Text:
* * * * * * * * *

Inducing Lactation: Why Do Men Have Nipples?
Wouldn’t it be nice if you and your spouse could alternate who does the nighttime breastfeeding? My kids would NOT take a bottle, so I was stuck doing ALL of the feedings. My 8-year-old son has already asked what the point of his nipples are if men can’t breastfeed. Well, the answer to that is, men actually CAN breastfeed!
There’s anthropological evidence documented of male breastfeeding, especially after the mother fell ill or died. In these documented cases, before there was the option of formula and, in some cases, no access to wet-nurses, the father would hold the baby to his breast and after enough nipple stimulation he would produce milk. The Agence France-Presse reported in 2002 that a 38-year-old Sri Lanka father nursed his two daughters after his wife died during the birth of their second child. Some modern-day doctors argue that this isn’t possible with most men and these documented cases must have been men with pituitary tumors causing them to have a spike in hormones after the baby starts suckling and therefore inducing lactation.
I have a tumor on my pituitary gland that has caused me to lactate since I was ten years old. Now that I have had children and breastfed for several years, I have seen how drastically a pituitary tumor can affect lactation. I produce enough milk each day to feed three to four babies and that’s without hardly trying. It’s crazy what a little benign tumor can do! Lactation has fascinated me ever since I was young! I have even gone so far as to get certified as a lactation educator. The irony is, I never received a drop of breastmilk, I was exclusively formula fed.

* * * * * * * * *

Supplied material:
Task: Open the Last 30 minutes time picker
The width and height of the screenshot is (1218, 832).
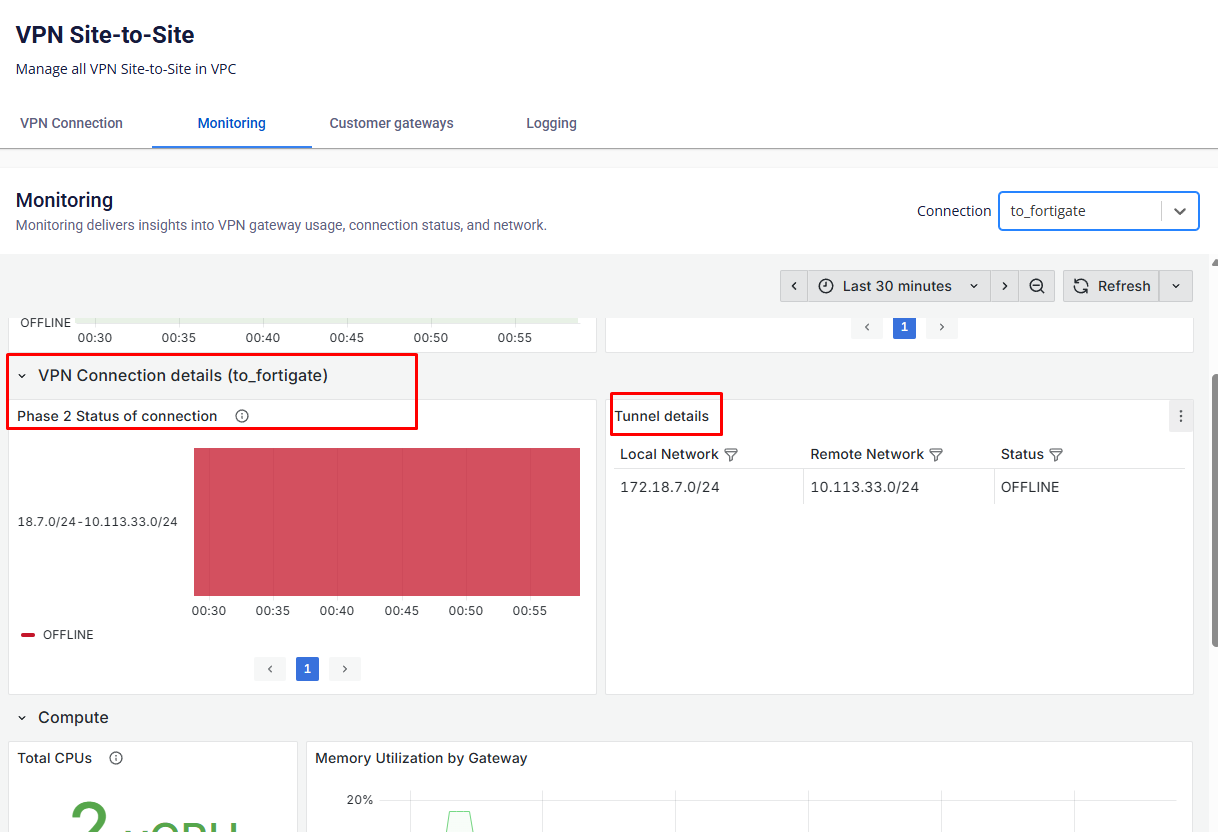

* * * * * * * * *

Exercises to complete:
a - According to the lactation text, how many babies could the writer feed each day with the milk the writer produces?
b - Return everything in the lactation text from "Wouldn’t it be" down to "actually CAN breastfeed!", word for word.
The listing is not used for anything here.

Responses per task:
a - Three to four babies.

b -
Wouldn’t it be nice if you and your spouse could alternate who does the nighttime breastfeeding? My kids would NOT take a bottle, so I was stuck doing ALL of the feedings. My 8-year-old son has already asked what the point of his nipples are if men can’t breastfeed. Well, the answer to that is, men actually CAN breastfeed!